With spring break coming up, many students will be looking for rides home to their families. The Cal Poly Ride Share Facebook page is sure to be full of people offering trips. So full, in fact, that ride offerings may get buried under mounds of other posts.
Computer science graduate student Vanessa Forney and software engineering senior Myra Lukens have a plan to circumvent the logjam: a free smartphone app called Poly Rides, born out of Cal Poly classes and designed to organize rides based upon location, among other factors.
“I just want to make ride sharing easier,” Forney said. “There (are) all these people who don’t have rides home and they actually have to go through the effort to find one … I just want to help Cal Poly students make their lives easier.”
The Cal Poly Ride Share Facebook group, which now has more than 12,000 members, was founded by former Cal Poly student Jayne Ellis in 2011. Ellis helped Lukens and Forney with general ideas and concepts learned from building the page into what it is now.
“I created the page as a freshman, and I didn’t have a car,” Ellis said. “I knew a lot of other people who didn’t have (cars), and I just wanted to try and create an easier way for students to travel. A lot of students have cars, so it would be easier and more energy-efficient if people could carpool their rides.”
The Facebook layout pushes old posts or posts with no activity to the bottom of the page. Because many students use the group and numerous posts are made on a normal weekend, finding the right ride can be inconvenient and time-consuming.
Security issues exist as well. The Ride Share group is public, meaning that anyone with a Facebook account can see it, including people unaffiliated with Cal Poly.
Forney and Lukens designed Poly Rides with the problems in mind, hoping to find a safer, easier way for people to find rides.
“We want to keep it simple and straightforward,” Forney said. “We don’t want to overcomplicate things and make people confused about ride sharing. A lot of people use the Facebook group because it’s really simple; all you have to do is post and talk to people. So essentially, we want the same functionality with the added benefits of being able to find rides within a certain day, so it will actually be easier to find rides.”
Lukens and Forney began creating the app during Winter 2015 for an iOS app development class. As users of the Ride Share group, they decided to make an app as a continuation of the group; it will allow students to coordinate rides more efficiently.
They continued to work on the app after the class ended and first released it in the App Store in September 2015. Now also available in Google Play, Poly Rides currently has more than 2,500 downloads.
Some features of the app include Facebook integration, in-app messaging, autocomplete through Google and a map displaying the destination of the drivers.
Other travel options, like flying and taking Amtrak trains, exist for students without a car. But a United Airlines flight from San Luis Obispo to Los Angeles costs $170-300, and a similar train ride costs about $40 — and takes longer than driving in a car.

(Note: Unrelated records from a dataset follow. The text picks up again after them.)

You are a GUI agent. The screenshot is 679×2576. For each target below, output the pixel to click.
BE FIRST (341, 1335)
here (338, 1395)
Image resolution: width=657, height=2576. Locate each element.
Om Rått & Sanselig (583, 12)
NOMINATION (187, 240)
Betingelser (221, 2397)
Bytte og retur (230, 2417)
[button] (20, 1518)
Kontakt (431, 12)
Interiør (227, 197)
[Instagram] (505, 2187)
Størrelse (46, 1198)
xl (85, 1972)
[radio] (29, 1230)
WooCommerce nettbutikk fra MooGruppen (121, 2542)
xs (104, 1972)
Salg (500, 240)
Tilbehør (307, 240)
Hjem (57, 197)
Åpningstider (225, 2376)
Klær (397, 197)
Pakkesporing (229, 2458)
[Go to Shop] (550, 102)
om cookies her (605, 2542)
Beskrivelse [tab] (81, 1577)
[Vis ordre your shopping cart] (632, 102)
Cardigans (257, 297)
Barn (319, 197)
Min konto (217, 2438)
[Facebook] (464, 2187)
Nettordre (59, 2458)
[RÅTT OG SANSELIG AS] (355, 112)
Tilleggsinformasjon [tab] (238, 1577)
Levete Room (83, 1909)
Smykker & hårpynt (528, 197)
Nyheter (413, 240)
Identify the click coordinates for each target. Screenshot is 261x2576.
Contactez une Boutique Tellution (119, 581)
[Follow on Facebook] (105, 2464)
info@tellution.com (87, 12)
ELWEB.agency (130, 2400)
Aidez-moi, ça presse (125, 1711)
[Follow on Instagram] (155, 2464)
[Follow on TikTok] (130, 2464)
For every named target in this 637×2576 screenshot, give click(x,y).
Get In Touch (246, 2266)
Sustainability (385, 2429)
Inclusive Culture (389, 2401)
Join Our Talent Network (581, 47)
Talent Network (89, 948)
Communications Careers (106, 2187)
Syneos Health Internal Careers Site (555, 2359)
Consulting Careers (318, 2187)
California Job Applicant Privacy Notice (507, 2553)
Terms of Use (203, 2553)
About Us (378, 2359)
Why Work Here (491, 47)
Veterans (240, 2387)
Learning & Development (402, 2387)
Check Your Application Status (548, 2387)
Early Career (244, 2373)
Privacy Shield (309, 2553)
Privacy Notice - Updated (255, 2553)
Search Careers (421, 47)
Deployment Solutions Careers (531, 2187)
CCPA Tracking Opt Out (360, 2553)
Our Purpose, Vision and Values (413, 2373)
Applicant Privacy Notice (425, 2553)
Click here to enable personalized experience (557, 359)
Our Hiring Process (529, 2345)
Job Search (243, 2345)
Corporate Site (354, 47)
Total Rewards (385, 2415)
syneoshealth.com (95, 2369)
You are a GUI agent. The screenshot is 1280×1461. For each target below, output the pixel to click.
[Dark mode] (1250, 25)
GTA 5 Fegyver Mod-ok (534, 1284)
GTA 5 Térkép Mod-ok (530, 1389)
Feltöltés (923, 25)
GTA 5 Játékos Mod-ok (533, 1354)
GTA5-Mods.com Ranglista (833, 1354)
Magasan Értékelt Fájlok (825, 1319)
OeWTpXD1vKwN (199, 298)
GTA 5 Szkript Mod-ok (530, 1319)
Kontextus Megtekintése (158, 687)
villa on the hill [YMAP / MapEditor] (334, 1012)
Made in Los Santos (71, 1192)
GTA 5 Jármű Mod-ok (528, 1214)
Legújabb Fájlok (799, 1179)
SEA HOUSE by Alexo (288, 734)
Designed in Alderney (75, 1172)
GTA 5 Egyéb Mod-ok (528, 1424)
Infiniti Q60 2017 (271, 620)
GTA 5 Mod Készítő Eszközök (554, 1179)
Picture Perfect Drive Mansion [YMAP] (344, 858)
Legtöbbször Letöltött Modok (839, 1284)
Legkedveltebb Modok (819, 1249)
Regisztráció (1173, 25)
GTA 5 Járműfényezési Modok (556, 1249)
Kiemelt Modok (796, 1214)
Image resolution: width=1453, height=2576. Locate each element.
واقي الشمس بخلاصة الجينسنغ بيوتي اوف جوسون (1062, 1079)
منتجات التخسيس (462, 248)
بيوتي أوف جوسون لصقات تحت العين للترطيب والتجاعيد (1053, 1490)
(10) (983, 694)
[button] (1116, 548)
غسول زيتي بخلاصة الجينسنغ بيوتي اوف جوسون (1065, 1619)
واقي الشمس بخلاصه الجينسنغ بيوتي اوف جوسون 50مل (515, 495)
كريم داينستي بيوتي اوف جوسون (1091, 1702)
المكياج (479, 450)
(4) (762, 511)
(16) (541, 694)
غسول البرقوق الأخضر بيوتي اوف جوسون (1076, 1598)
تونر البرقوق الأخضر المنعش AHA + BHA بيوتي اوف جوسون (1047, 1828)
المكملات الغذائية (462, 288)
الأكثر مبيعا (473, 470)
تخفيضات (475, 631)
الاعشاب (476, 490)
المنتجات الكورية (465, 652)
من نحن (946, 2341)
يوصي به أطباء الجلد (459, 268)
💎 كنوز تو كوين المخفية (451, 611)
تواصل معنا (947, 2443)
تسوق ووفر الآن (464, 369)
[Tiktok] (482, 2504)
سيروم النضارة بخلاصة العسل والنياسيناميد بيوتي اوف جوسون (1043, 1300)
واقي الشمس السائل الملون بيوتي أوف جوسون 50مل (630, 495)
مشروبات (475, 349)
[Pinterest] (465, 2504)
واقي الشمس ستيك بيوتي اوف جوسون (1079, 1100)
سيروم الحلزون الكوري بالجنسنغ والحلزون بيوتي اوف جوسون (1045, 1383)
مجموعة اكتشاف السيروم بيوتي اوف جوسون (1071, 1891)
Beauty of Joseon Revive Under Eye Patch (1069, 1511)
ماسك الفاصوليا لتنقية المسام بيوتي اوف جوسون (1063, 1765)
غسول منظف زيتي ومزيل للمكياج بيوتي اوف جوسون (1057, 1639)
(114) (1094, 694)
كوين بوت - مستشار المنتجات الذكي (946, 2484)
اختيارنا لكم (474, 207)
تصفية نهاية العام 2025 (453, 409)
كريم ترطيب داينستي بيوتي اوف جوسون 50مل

Rides on the ride share page can be anywhere from $10-25, depending on the distance travelled, vehicle’s fuel efficiency, number of passengers and driver’s generosity.
Last November, Lukens and Forney participated in the Elevator Pitch Competition, where students of all majors shared product ideas, innovative services or a startup plan at any stage of development. Poly Rides won the Audience’s Choice Award and received $675, which has been used to advertise the app with flyers, posters and T-shirts.
Lukens and Forney are planning to add more features, such as Cal Poly email verification, reviews for both drivers and passengers and women-only rides.
“We’re by no means done,” Lukens said. “We’re actually just beginning.”